▸ Set exercise A
Say whether each statement agrees with the interview excerpt. Answer yes or no for each and quote the deciding words from the excerpt.
(i) The deal was announced at $55 billion.
(ii) In the field, the change of ownership was less of an issue.
(iii) Cocoros stayed on with the new organization.
▸ Set exercise B
According to the interview excerpt, what did the corporate group become after the deal?
▸ Set exercise C
Transcribe the interview excerpt from "To the corporate" up to and including "was the latter.".

HENTHORN: Financially successful; culture clash? How did that all go?
COCOROS: It was announced as a $48 billion deal, I believe, and wound up being a $55 billion deal when it was closed. It was quite a huge news story, obviously. It was a challenge. The culture, it was like polar opposite cultures so that was challenging, but to everybody’s credit, our employees really did—they knew they had a job to do, they knew they had to keep the cable systems running. In the field it wasn’t as big a deal because “Oh, another owner.” Because they had several owners already over the years.
To the corporate group, we were no longer a corporate entity, we were a subsidiary and it was a different vibe going on. But everybody acted very professionally and I think a lot of people just realized that they feel like they’re part of the new organization or it’s time to do something else. And I was the latter.
HENTHORN: You were in “the time to do something else.”
COCOROS: That’s correct.

▸ Material
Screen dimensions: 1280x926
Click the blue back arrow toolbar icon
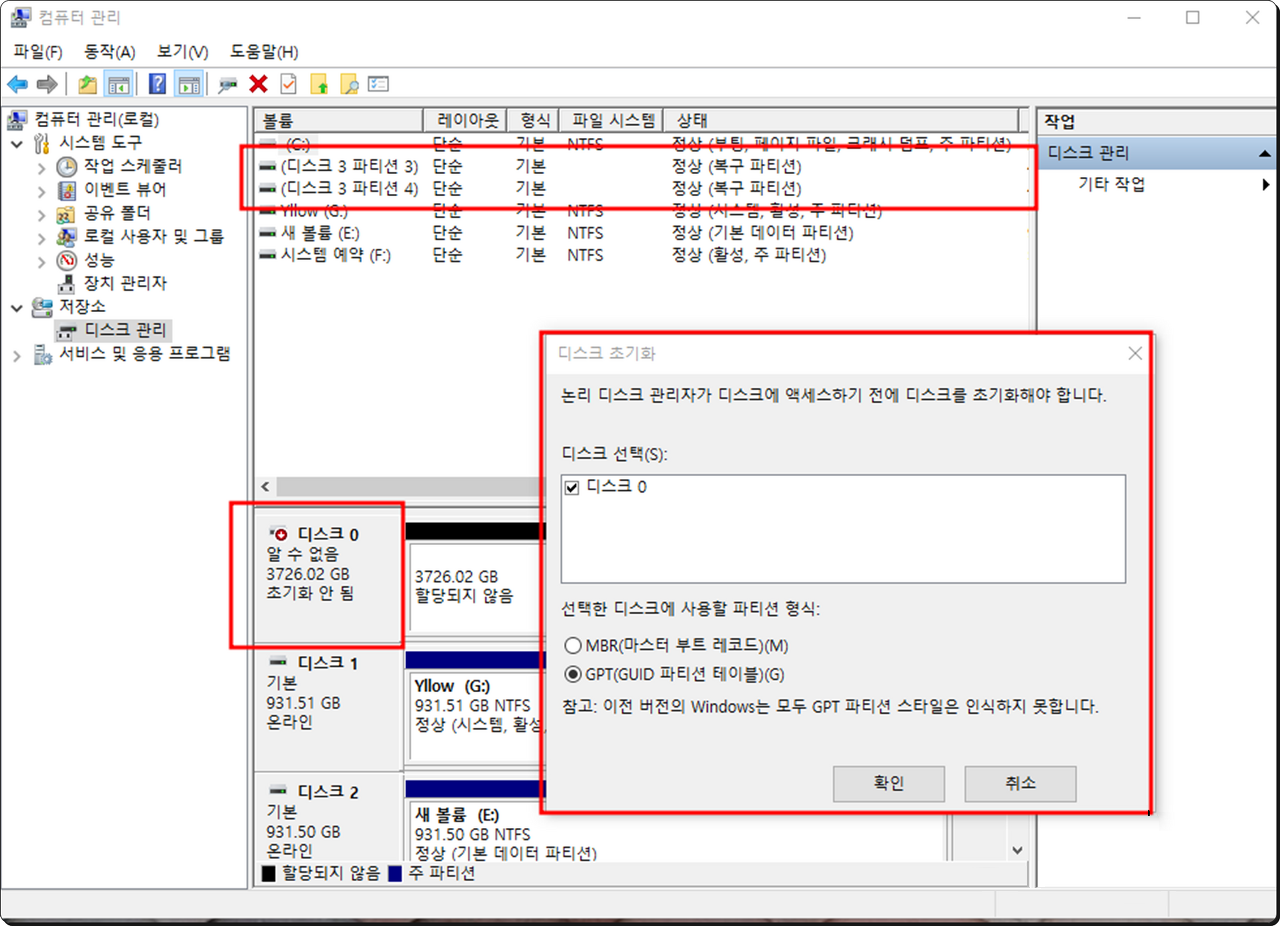(x=17, y=84)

▸ Output A
(i) No: "It was announced as a $48 billion deal, I believe, and wound up being a $55 billion deal when it was closed."
(ii) Yes: "In the field it wasn’t as big a deal because “Oh, another owner.”"
(iii) No: "or it’s time to do something else. And I was the latter."

▸ Output B
A subsidiary, no longer a corporate entity.

▸ Output C
To the corporate group, we were no longer a corporate entity, we were a subsidiary and it was a different vibe going on. But everybody acted very professionally and I think a lot of people just realized that they feel like they’re part of the new organization or it’s time to do something else. And I was the latter.